The long series of "inexplicable" incidents in Iran

(To Maria Grazia Labellarte)
16/07/20

At least seven ships caught fire in the Iranian port of Bushehr, the Tasnim news agency reported yesterday, in what appeared to be the latest in a series of unexplained incidents since late June in Iran. In fact, during the period, there were several explosions and fires around Iranian military, nuclear and industrial facilities, including the well-known fire in Iran's underground nuclear facility in Natanz on 2 July.

At the heart of Iran's enrichment program is precisely this place, which Tehran would support "for peaceful purposes". Iran's top security body said on 3 July that the cause of the Natanz fire was not accidental. Some Iranian officials said it may have been cyber sabotage (v.articolo) and one of them warned that Tehran would take revenge on those responsible.

According to the Time of israel, Simon Henderson, belonging to the think tanks of the Washington Institute for Near East Policy, allegedly claimed that the alleged attack succeeded in targeting a surface centrifuge assembly plant at the underground facility - therefore difficult to attack. Henderson, writing on the site The HillHe also warned this week that Iran could retaliate for the alleged assault on its nuclear program, with an attack on Israel's nuclear program. Israel's Channel 13 reported that the country was preparing for potential retaliation for the Natanz explosion, as well as a number of other mysterious explosions, fires in facilities across Iran, which many have speculated were caused by the state. Jewish.

Defense Minister Benny Gantz made his opinion on the subject known: in an interview with Israeli Radio last Sunday he said that "not all events that happen in Iran are related to the Jewish state".

Henderson said Israel likely believed that Iran was resuming production of the powerful centrifuges needed to enrich enough uranium to make a nuclear weapon. Centrifuges work by rotating rapidly - tens of thousands of rotations per minute - to separate the contents inside by weight. In the case of uranium, this means that the lighter uranium-235, which can be used in nuclear fission reactions, is separated from the heavier uranium-238.

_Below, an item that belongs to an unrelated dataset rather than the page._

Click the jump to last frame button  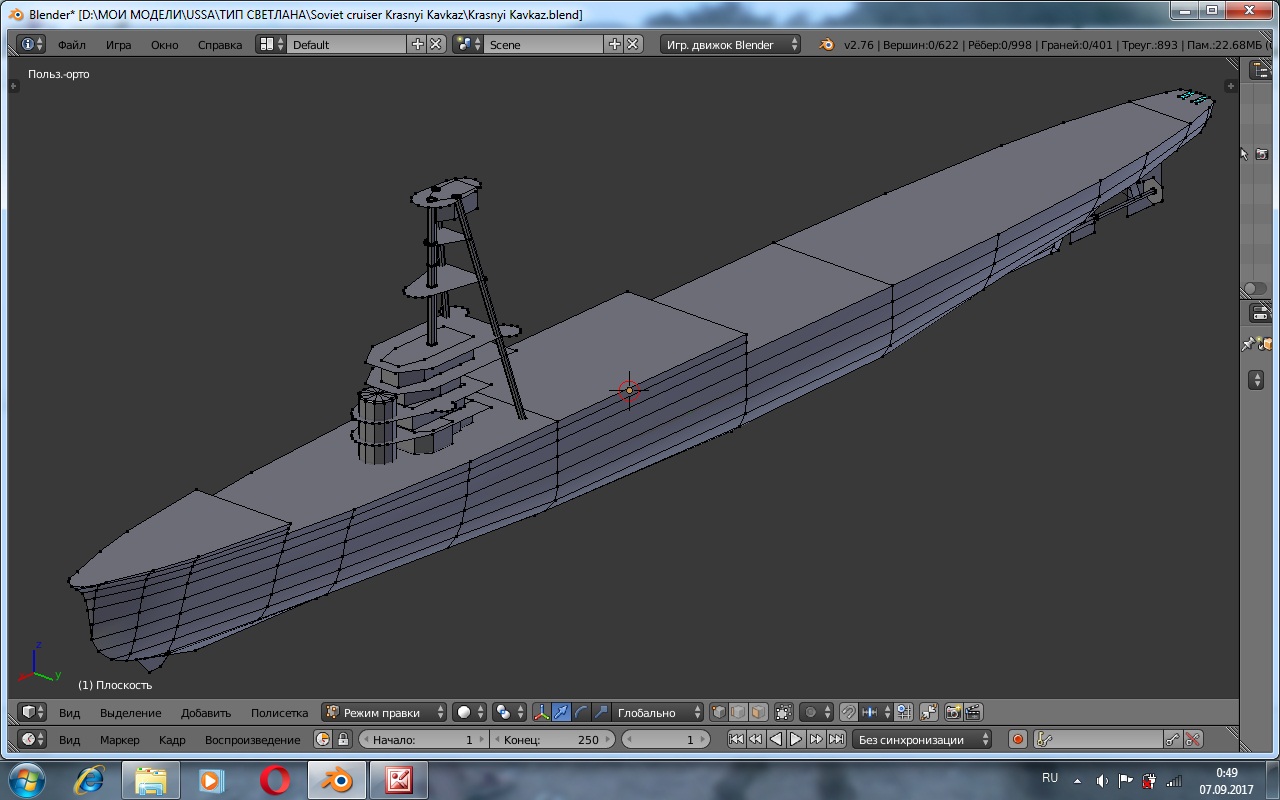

Currently, Iran mainly has less advanced IR-1 type centrifuges, but these are unable to enrich uranium to the level necessary for a bomb. Since many of its new generation IR-2m centrifuges, which are capable of enriching uranium at weapon levels, have been put offline during the 2015 nuclear deal. Iran should have put these machines back into operation to continue its alleged run to the hypothetical bomb.

In 2018, US President Donald Trump ditched the deal and enforced new economic sanctions, prompting Iran to enrich uranium to higher levels and accumulate more of it than the deal allowed.

"The hypothesis is that Iran has restarted the large-scale production of the IR-2m centrifuges - or at least until last week"Henderson wrote.

Once assembled, the new centrifuges would actually operate at the Natanz facility, buried deep in concrete and steel, which would have made them incredibly difficult to hit with a bomb.

In 2010, the United States and Israel reportedly targeted Iranian centrifuges in Natanz with a cyber attack, the well-known Stuxnet, which caused some of them to rotate incorrectly.

According to Henderson, an expert in energy policy, the Natanz centrifuge assembly plant was probably the only Iranian facility capable of producing the most advanced IR-2m models. "Therefore, IR-2ms production has stopped and, from Israel's point of view, the likelihood that Iran will get enough highly enriched uranium for its first nuclear weapon has been postponed for months, perhaps even years.".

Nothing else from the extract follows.